Un año ha pasado desde la caída del régimen dictatorial de Bashar al Asad en Siria, un evento marcado por la esperanza, pero también por la inquietud entre la población. La nación, conocida históricamente por su diversidad cultural y religiosa, se encuentra en un punto crítico de su historia, enfrentando múltiples desafíos sociales y económicos.
El nuevo líder, Ahmed al Shara, antiguo comandante yihadista, asumió la presidencia con la difícil tarea de restaurar la seguridad y reconstruir el país tras 13 años de conflicto armado. A pesar de la caída del dictador, las cicatrices de la guerra civil siguen presentes y muchos ciudadanos temen por su futuro, sintiendo que la paz está lejos de ser una realidad estable.
Uno de los problemas más apremiantes es el sectarismo que ha atravesado el tejido social del país. La diversidad de comunidades en Siria, con un 70% de la población perteneciente a la rama suní del islam y un 30% compuesto por alauitas, kurdos y otras minorías, se ve amenazada por la creciente división y desconfianza entre estas comunidades.
Las tensiones sectarias no son una novedad: durante décadas, la familia Asad, alauita, gobernó con mano dura, y con su caída ha surgido un nuevo miedo. Yahya M., un funcionario alauita, describe el miedo que sienten las minorías tras las nuevas manifestaciones y la violencia sectaria en el país, que han cobrado miles de vidas.
El 8 de diciembre de 2024, los grupos rebeldes lograron un avance inesperado, capturando importantes ciudades, lo que obligó a Al Asad a huir. Sin embargo, esta victoria ha sido agridulce, ya que las represalias y ataques sectarios han reavivado el terror en las comunidades más vulnerables, como la alauita.
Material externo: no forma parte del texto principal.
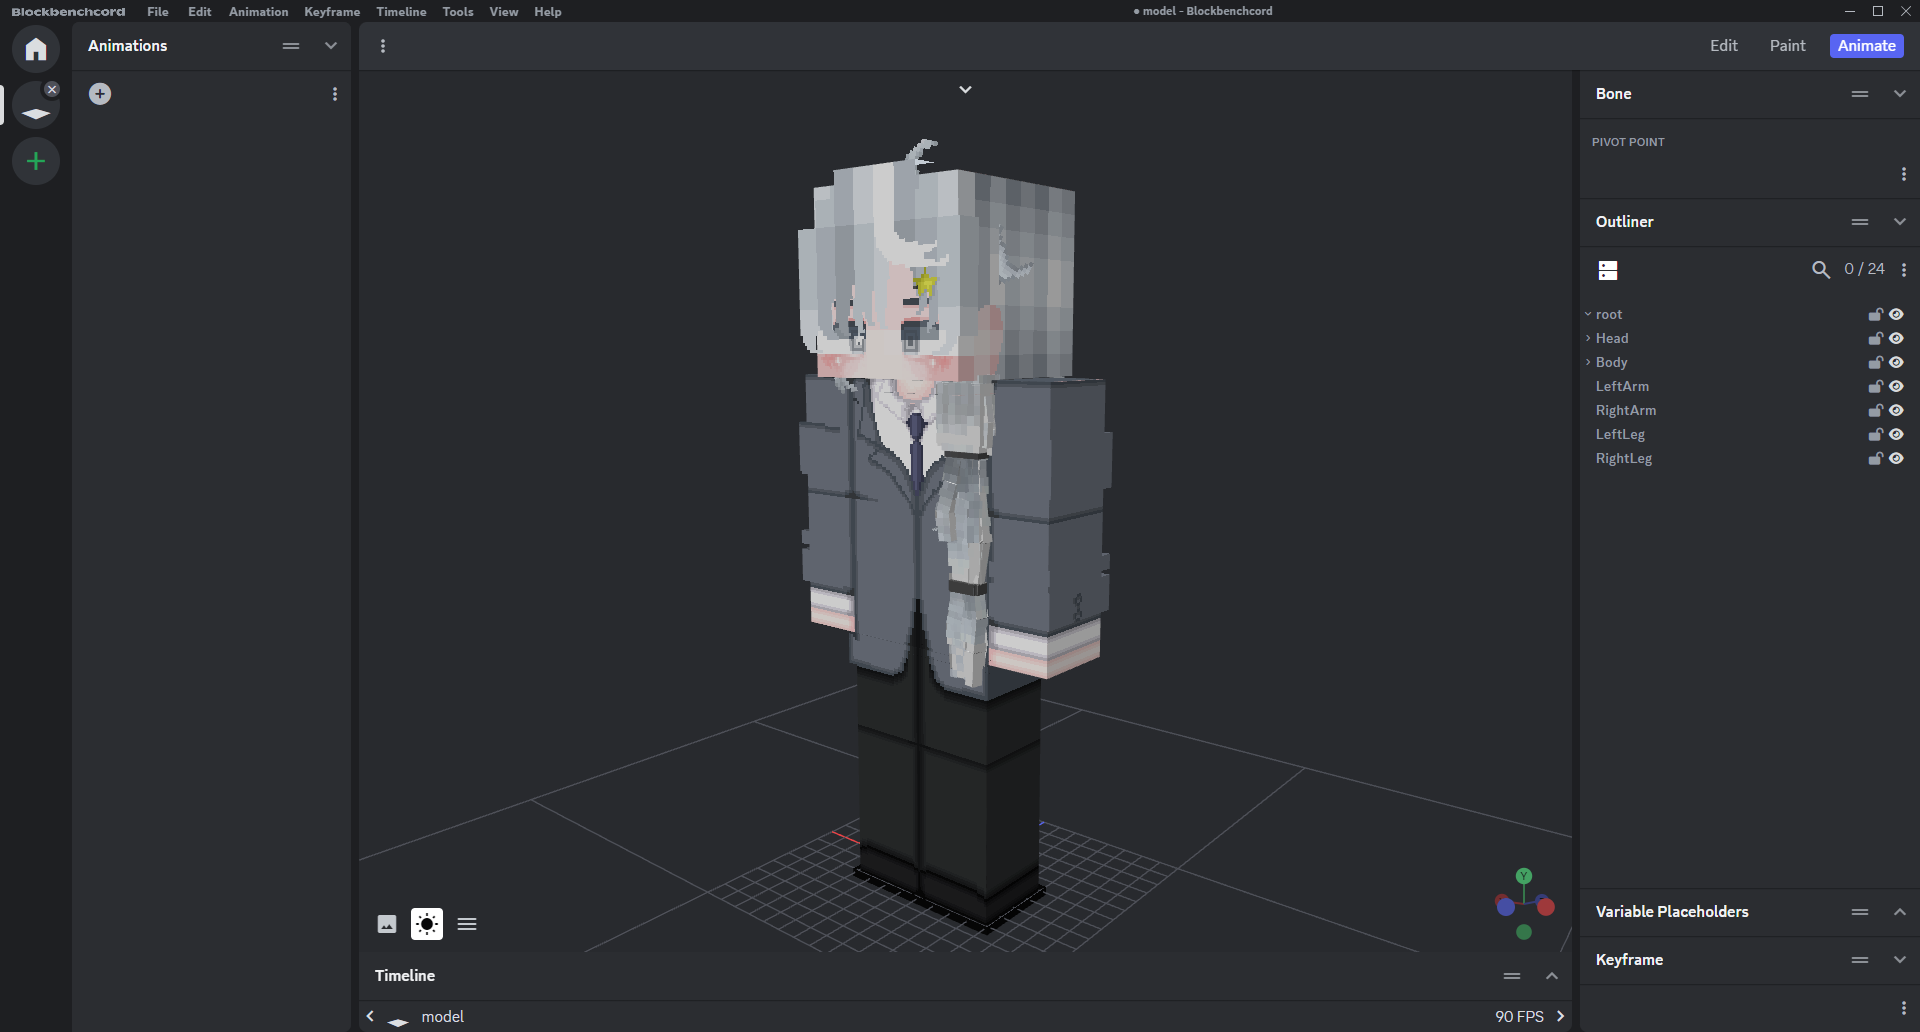Toggle the viewport shading sun icon

[x=427, y=924]
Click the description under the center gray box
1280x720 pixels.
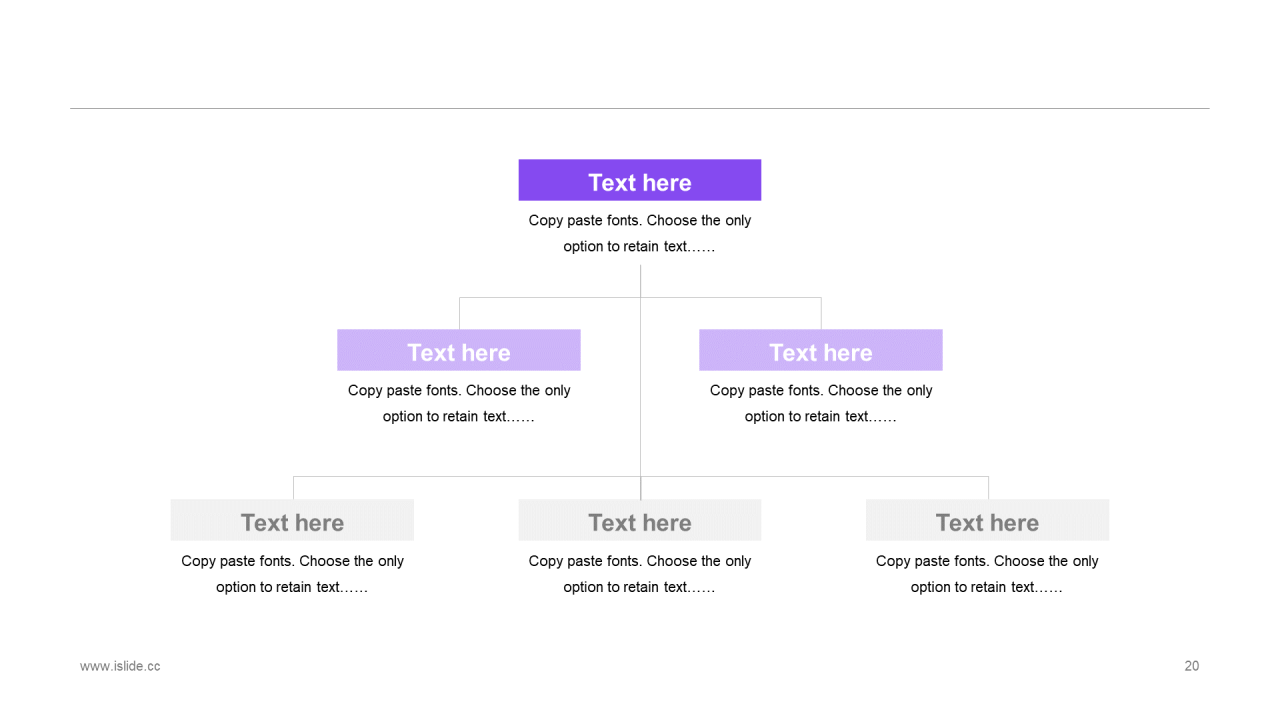click(x=639, y=574)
Las ciudades costeras, donde vive una gran comunidad alauita, han visto un aumento en las protestas en rechazo a la discriminación, incluso entre los propios alauitas, que ahora exigen la recuperación de sus empleos y la libertad de los encarcelados. Sin embargo, los ecos del conflicto siguen resonando y la inseguridad persiste, haciendo que la gente se sienta sumida en un ciclo de miedo y desconfianza.
Por otro lado, las comunidades kurdas, que representan alrededor del 10% de la población, también están en un estado de incertidumbre. Amnina Hussein, una periodista de origen kurdo, subraya la falta de diálogo y representación en el nuevo gobierno. Aunque se han dado algunos pasos hacia la inclusión, la integración militar es vista como una amenaza y no como una solución.
En las provincias del sur, los drusos enfrentan sus propios retos. Con tensiones que emergen entre las comunidades, la seguridad se ha vuelto un lujo raro. Jasmine al Kadi, una joven drusa, habla sobre la devastación en su región, temiendo que la violencia sectaria continúe escalando, especialmente con la intervención de fuerzas externas como Israel.
Históricamente, las comunidades en Siria han logrado coexistir a pesar de sus diferencias, pero tras años de represión y conflicto, el panorama ha cambiado. Los retos a los que se enfrenta la población son múltiples y alarmantes. La reconstrucción económica es una de las prioridades, pero el camino hacia una paz duradera se vislumbra como algo complejo.
A medida que el país entra en un nuevo capítulo, muchos ciudadanos expresan la necesidad de justicia y reconciliación. Una estabilidad real en Siria requerirá un esfuerzo conjunto entre todas las comunidades, acompañadas por un liderazgo que valore la diversidad y busque construir un futuro en el que cada uno pueda vivir sin miedo.